* What is needed *
Using the listing below, copy every line that mentions "will".

* Supplied records *
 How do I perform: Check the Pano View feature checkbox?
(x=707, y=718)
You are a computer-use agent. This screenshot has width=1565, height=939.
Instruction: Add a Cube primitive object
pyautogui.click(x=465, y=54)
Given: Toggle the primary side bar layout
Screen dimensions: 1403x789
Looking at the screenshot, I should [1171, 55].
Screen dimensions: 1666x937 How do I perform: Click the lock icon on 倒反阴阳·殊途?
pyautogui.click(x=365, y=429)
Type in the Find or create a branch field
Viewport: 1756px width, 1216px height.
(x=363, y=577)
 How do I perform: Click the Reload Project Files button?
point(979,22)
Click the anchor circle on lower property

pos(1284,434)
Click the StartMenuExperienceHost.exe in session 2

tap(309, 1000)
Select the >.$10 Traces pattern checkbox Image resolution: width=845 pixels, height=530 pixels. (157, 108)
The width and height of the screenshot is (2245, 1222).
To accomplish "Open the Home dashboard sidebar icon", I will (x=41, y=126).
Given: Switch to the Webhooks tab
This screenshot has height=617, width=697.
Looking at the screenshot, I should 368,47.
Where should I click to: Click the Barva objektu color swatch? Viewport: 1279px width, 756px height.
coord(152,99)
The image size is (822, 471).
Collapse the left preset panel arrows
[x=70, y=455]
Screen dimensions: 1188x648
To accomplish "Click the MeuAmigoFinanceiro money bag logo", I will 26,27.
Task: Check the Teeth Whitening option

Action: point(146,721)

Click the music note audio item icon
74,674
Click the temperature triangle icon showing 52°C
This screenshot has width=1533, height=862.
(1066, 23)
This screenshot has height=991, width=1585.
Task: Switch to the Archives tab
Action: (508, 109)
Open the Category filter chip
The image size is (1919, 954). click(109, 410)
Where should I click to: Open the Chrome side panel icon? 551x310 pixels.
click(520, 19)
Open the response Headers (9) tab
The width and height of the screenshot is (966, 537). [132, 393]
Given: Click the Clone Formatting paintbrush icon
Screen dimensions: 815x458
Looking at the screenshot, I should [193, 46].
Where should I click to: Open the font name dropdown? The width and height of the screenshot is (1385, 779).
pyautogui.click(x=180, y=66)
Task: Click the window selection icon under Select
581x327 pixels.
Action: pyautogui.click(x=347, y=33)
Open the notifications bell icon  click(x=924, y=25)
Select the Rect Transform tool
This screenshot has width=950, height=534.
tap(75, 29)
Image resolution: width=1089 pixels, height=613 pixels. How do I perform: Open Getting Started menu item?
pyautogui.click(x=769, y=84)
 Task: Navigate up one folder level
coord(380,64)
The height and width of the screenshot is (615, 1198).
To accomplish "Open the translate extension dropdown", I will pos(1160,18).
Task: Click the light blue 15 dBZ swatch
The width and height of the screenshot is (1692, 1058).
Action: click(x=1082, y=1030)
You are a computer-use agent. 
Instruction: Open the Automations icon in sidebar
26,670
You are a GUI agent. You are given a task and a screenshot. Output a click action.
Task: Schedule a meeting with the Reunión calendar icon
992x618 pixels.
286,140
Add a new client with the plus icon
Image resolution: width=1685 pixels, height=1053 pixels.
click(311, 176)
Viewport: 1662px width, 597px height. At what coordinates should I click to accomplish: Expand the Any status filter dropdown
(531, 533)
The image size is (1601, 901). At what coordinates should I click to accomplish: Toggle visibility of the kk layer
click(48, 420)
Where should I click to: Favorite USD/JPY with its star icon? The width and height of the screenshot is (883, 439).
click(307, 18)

* Exercise solution *
To accomplish "Open the Home dashboard sidebar icon", I will (x=41, y=126).
To accomplish "Click the MeuAmigoFinanceiro money bag logo", I will 26,27.
To accomplish "Open the translate extension dropdown", I will pos(1160,18).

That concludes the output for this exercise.